» **SELECTED EXCERPT**:
════════════════════

Title VII Race/Sex-Based Hostile Work Environment Claims Dismissed; Single Incident Held Insufficient

In Howard v. State of Arizona et al, 2024 WL 1619400 (D.Ariz. April 15, 2024), the court granted defendant’s motion to dismiss plaintiff’s hostile work environment asserted under Title VII of the Civil Rights Act of 1964.

From the decision:

Title VII is not meant as “a general civility code” and “sporadic use of abusive language, gender-related jokes, and occasional teasing” are not sufficient to establish a hostile work environment claim. Fried v. Wynn Las Vegas, LLC, 18 F.4th 643, 648 (9th Cir. 2021). This standard has precluded claims involving offensive conduct that did not permeate the workplace. For example, a female employee alleged a hostile work environment claim based on another employee referring “to women generally as ‘bitches’ and ‘histrionics.’ ” Id. (quoting Kortan v. California Youth Auth., 217 F.3d 1104, 1107 (9th Cir. 2000)). That was not sufficient. In another case, a female Chinese American alleged her coworkers referred to her as “China woman” and she saw them “pulling their eyes back with their fingers in an attempt to imitate or mock the appearance of Asians.” Id. (citing Manatt v. Bank of America, NA, 339 F.3d 792, 795 (9th Cir. 2003)). Again, that was not severe or pervasive enough to support a hostile work environment claim.

════════════════════

» **RAW DATA**:
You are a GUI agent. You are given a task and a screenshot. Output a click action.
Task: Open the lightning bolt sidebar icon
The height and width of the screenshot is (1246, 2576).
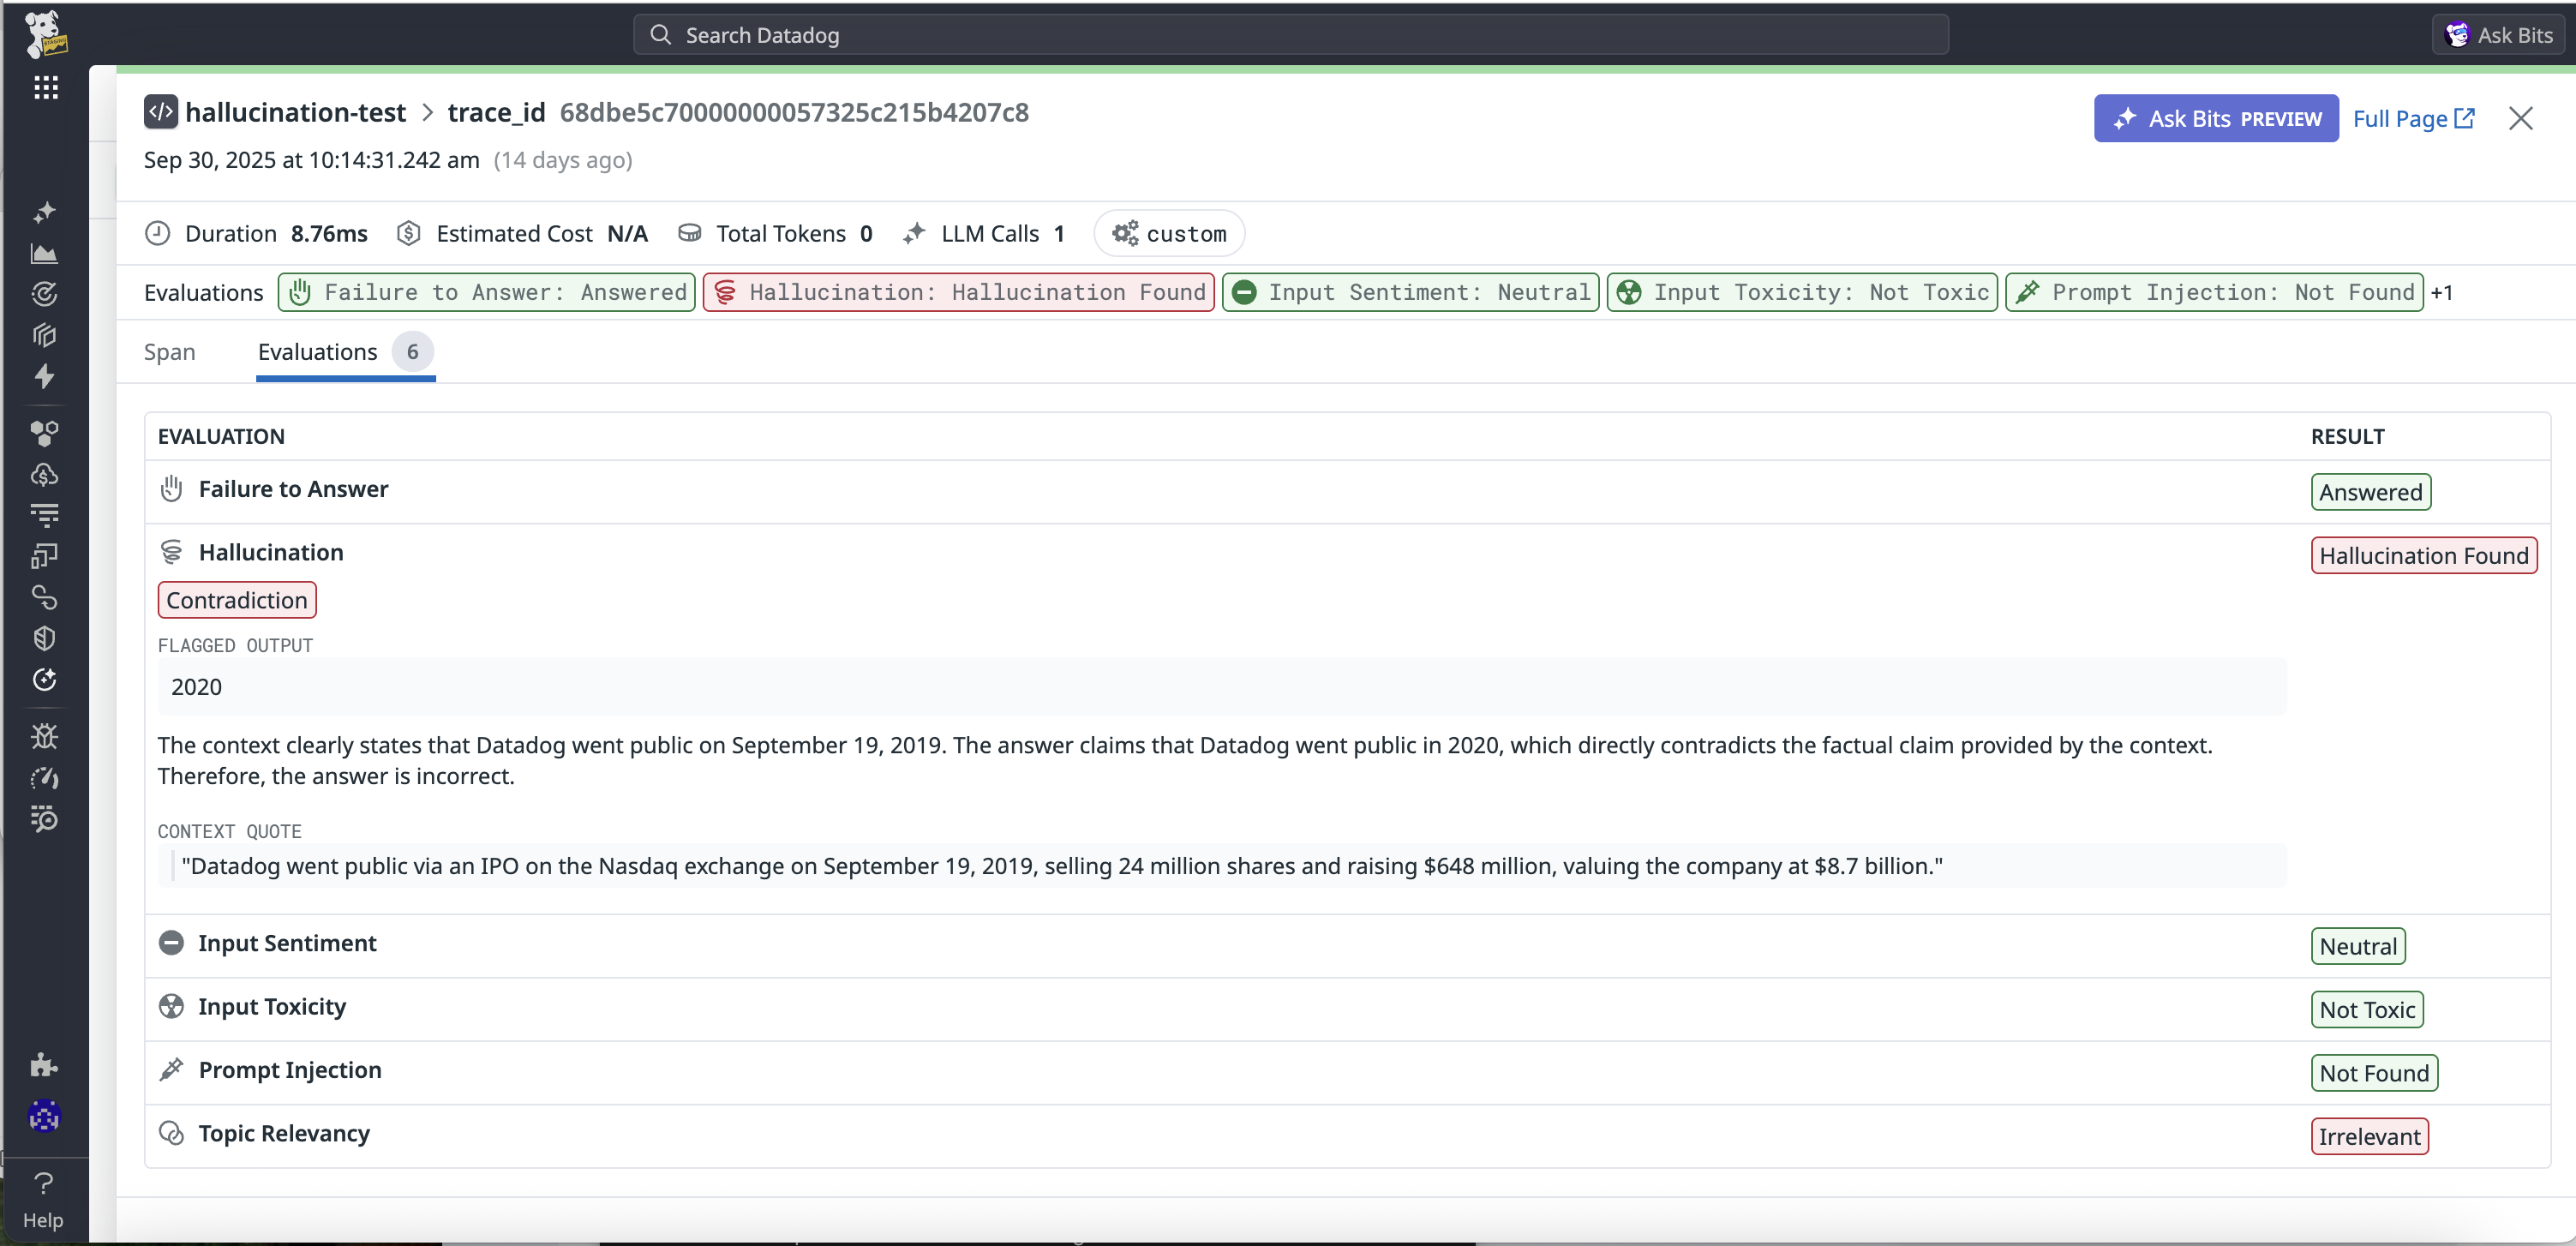(44, 376)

════════════════════

» **WHAT IS ASKED**:
- a) Answer these questions from the case summary, one per line:
(i) On what date was Howard v. State of Arizona decided?
(ii) What motion did the court grant in that case?
(iii) In the Manatt case, what did the coworkers call the female Chinese American employee?
- b) Name every court case mentioned in the case summary.
- c) Reproduce the stretch of the case summary from "In Howard v." through "Act of 1964.".
Answer using only the case summary, not the data.

» **LIST OF SOLUTIONS**:
- a)
(i) April 15, 2024
(ii) The defendant's motion to dismiss
(iii) "China woman"

- b)
Howard v. State of Arizona et al
Fried v. Wynn Las Vegas, LLC
Kortan v. California Youth Auth.
Manatt v. Bank of America, NA

- c)
In Howard v. State of Arizona et al, 2024 WL 1619400 (D.Ariz. April 15, 2024), the court granted defendant’s motion to dismiss plaintiff’s hostile work environment asserted under Title VII of the Civil Rights Act of 1964.